La stagione 2025 dei marroni veronesi si chiude con numeri da record, sia sul fronte della quantità che della qualità. Le due principali aree produttive della provincia – San Zeno di Montagna con il suo marrone Dop e la Lessinia con il marchio San Mauro – hanno registrato performance superiori rispetto agli ultimi anni, consolidando il valore economico e culturale della castanicoltura locale.
Nel comprensorio del Monte Baldo, dove viene prodotto l’unico marrone a Denominazione di origine protetta, la raccolta si è attestata sui 200 quintali, con un incremento del 25% rispetto al 2024. A comunicarlo è il presidente del Consorzio di tutela, Stefano Bonafini, che attribuisce il successo alle condizioni climatiche favorevoli, le quali hanno permesso una maturazione anticipata e una pezzatura eccellente. I frutti, certificati biologici, provengono da castagneti situati tra i 250 e i 900 metri d’altitudine, distribuiti su circa 200 ettari nei comuni di San Zeno di Montagna, Brentino Belluno, Brenzone, Caprino, Costermano e Ferrara di Monte Baldo.
Il marrone Dop di San Zeno rappresenta molto più di un prodotto agricolo, diventando negli anni anche un simbolo di identità territoriale e leva turistica, come dimostrato dalla tradizionale festa autunnale, che anche quest’anno ha richiamato migliaia di visitatori nel terzo fine settimana di ottobre.
Anche nella vasta area della Lessinia, che si estende da Sant’Anna d’Alfaedo a San Giovanni Ilarione, la stagione 2025 è stata eccezionale. Il marrone San Mauro, tutelato da un marchio collettivo promosso dall’Associazione castanicoltori della Lessinia, ha fatto registrare una produzione compresa tra i 4.000 e i 5.000 quintali. Si tratta di quantità paragonabili a quelle della storica annata 2020.
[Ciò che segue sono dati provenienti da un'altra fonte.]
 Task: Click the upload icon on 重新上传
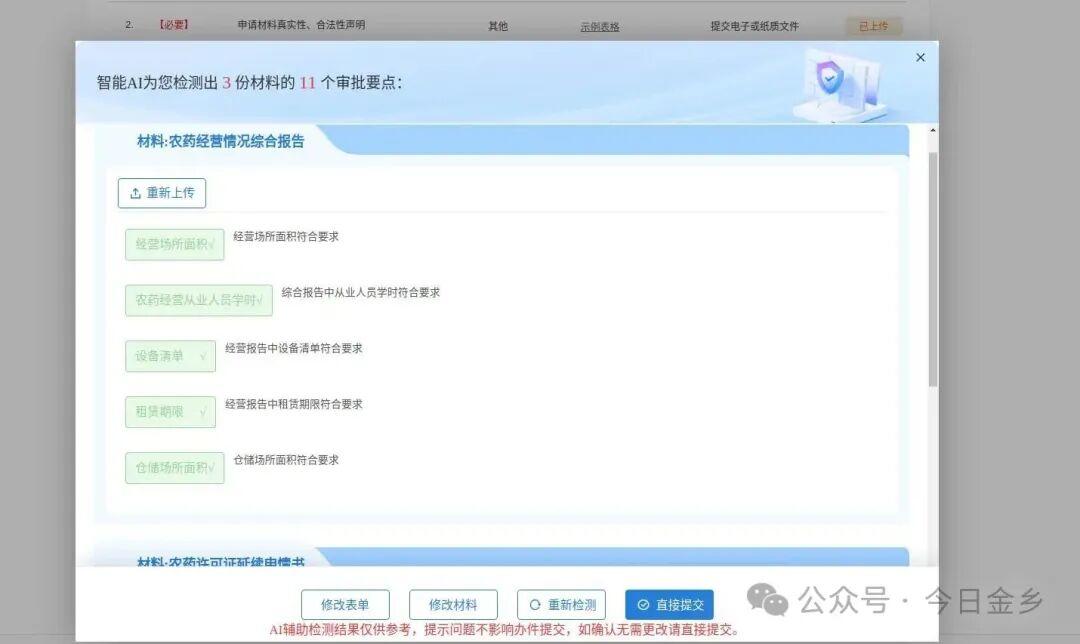pyautogui.click(x=136, y=193)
Il presidente dell’associazione, Pietro Alberti, ha sottolineato come l’80% dei frutti raccolti rientri in una pezzatura ideale, con 60-70 marroni per chilo, un parametro indicativo di alta qualità. Anche lo stato sanitario dei frutti è stato definito eccellente. I prezzi all’ingrosso, tra i 3,5 e i 4 euro al chilogrammo, risultano soddisfacenti, pur non raggiungendo livelli eccezionali.
La Lessinia ha affiancato alla produzione agricola anche una forte componente promozionale, grazie a eventi e sagre locali che nelle ultime settimane hanno animato paesi e frazioni come San Rocco di Piegara e San Mauro di Saline. In questi contesti, la castagna non è solo un prodotto da vendere, ma uno strumento di valorizzazione delle tradizioni e dell’economia montana.
Il successo dell’annata 2025 conferma il potenziale della castanicoltura veronese, che, pur tra difficoltà e cambiamenti climatici, riesce a distinguersi per qualità, organizzazione e capacità di promuovere il territorio attraverso le sue eccellenze.